Jesus only shook his head again, knowing what would happen. The boy's sister, already on the plump side, would eat herself into death of obesity, his son would grow up abused and neglected in turn by a man who could not forget that his wife had chosen Jason first. And Peter, who had had such a golden future.. Oh, Peter was the worst.
"Terrible things would've happened. Your Peter…" He trails off, wondering what good telling the boy this would do. After all, he'd only forget it in a few moments. "Yours would not have been the only premature death," he says finally.
The boy stares up at him, flabbergasted. He reminds Jesus of his own disciples, so shocked to see him after his resurrection. "Peter wouldn't," he finally chokes out. Peter had always been so alive, the only real thing in a world full of pretences. To think of Peter gone…

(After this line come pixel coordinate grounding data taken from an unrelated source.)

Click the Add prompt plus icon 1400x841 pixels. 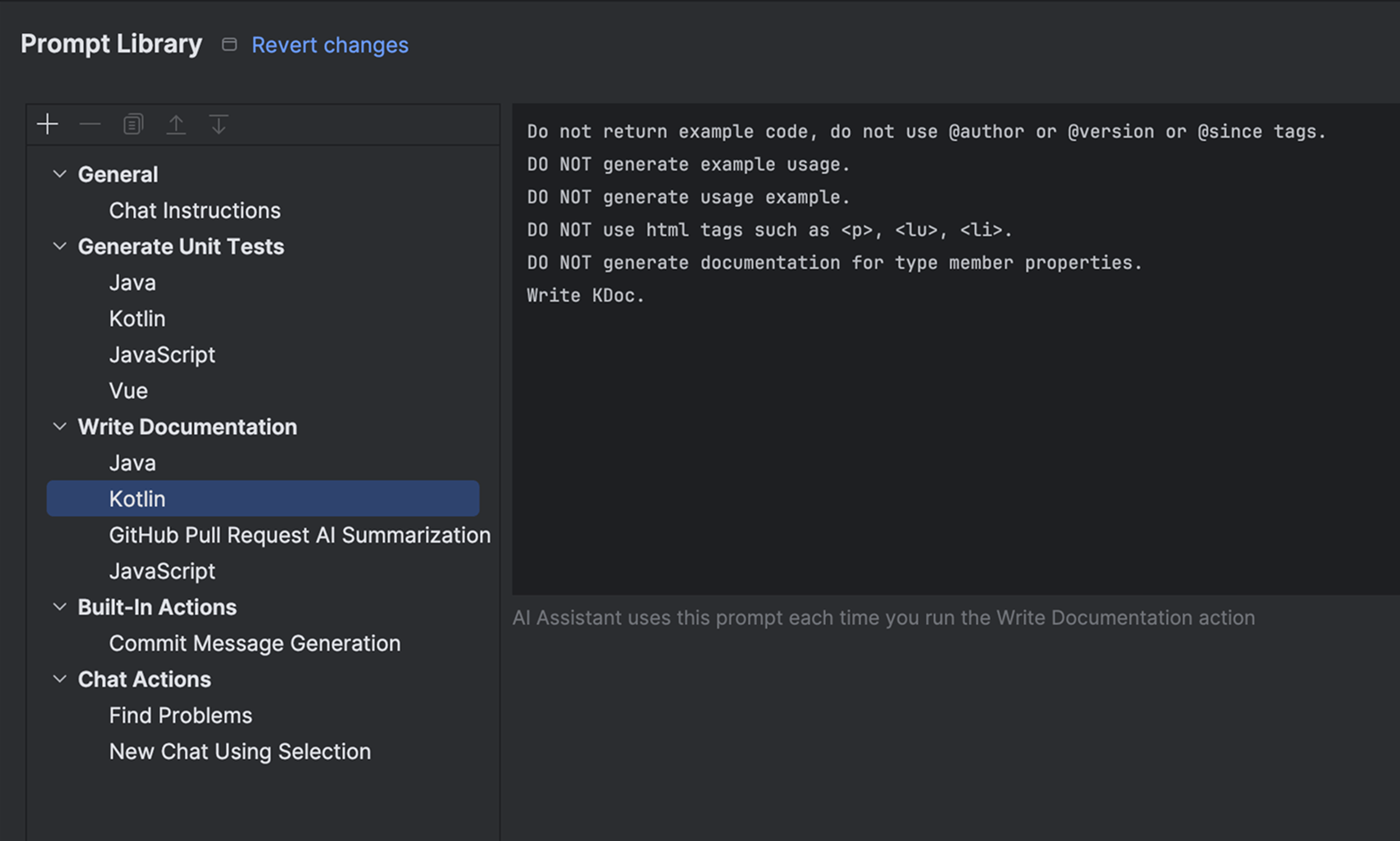pyautogui.click(x=47, y=124)

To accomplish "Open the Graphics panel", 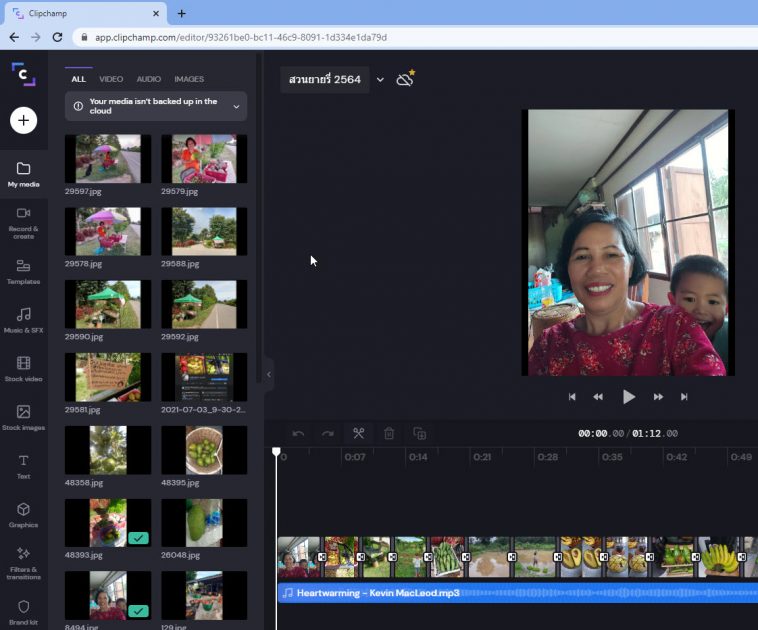I will tap(23, 514).
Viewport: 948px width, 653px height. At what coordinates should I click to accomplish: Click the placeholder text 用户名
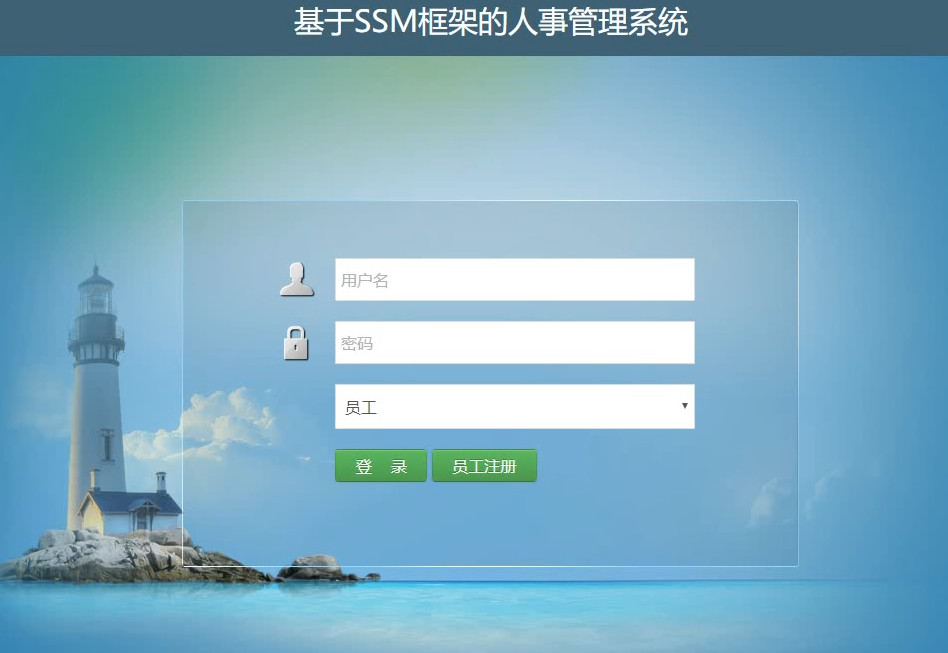(365, 281)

Jesus does not reply. The problem is that Peter would.
"What do I do?" Jason asks, looking at the headstone which still proclaims his own death. Jesus thinks it must be terribly unnerving for him. At least they'd only buried him in a cave, at least he'd known beforehand. This poor boy hadn't had a clue.

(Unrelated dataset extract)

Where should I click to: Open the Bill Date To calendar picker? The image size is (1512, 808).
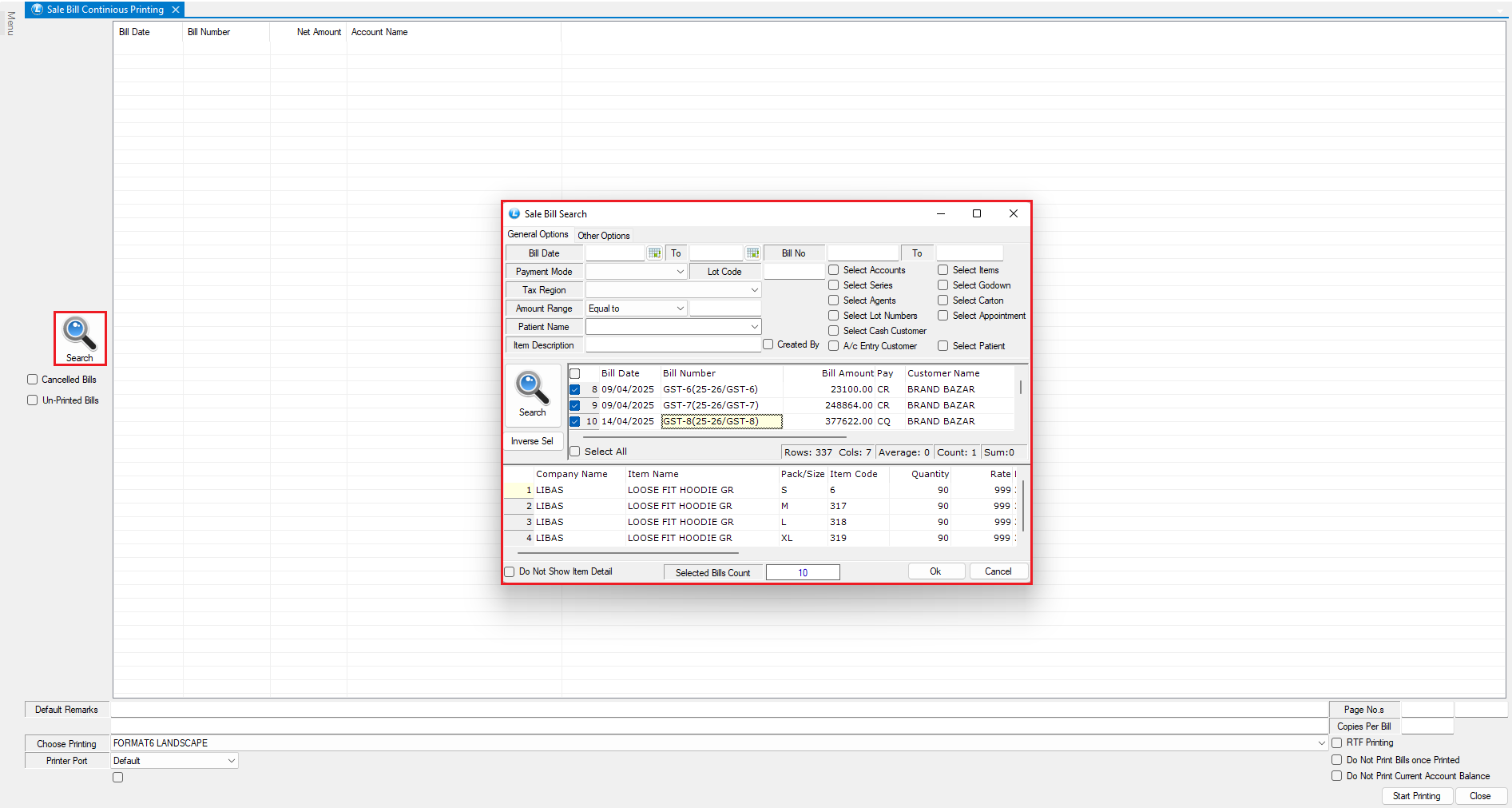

"Just place your hands on the headstone," he instructs , waiting as the boy obeys. Then he closes his eyes. 'Father, please. We are ready' he thinks.
The headstone began to heat up under Jason's hands but he held on and simply counted silently, ghostly lips moving in an imitation of human life. One, two, three. And on four he was no longer there.
If anyone else had been present in that graveyard, they would've seen a boy disappear in a flash of golden light, followed by an older man. They would've sworn they saw that recently dug grave of that suicide boy simply melt into the night, and fresh grass regrow where it had been. But anyone present would have had to function outside the limits of time and space, a feat possible for no mortal alive. And the angels have their own work to do.
Five weeks ago, or somehow maybe right now, Peter Simmons strode into the room he shared with his best friend and secret boyfriend, Jason. Jason, who'd just utterly ignored him at a party where he could've blamed anything that happened on the combination of drugs and cheap alcohol. That night, he barely bothered to wash and only mumbled a quick prayer before slipping off his clothes and crawling into his bed and underneath the too warm covers, not knowing that his life was about to change.
Young Peter Simmons was about to receive a visitor bearing some very unpleasant news.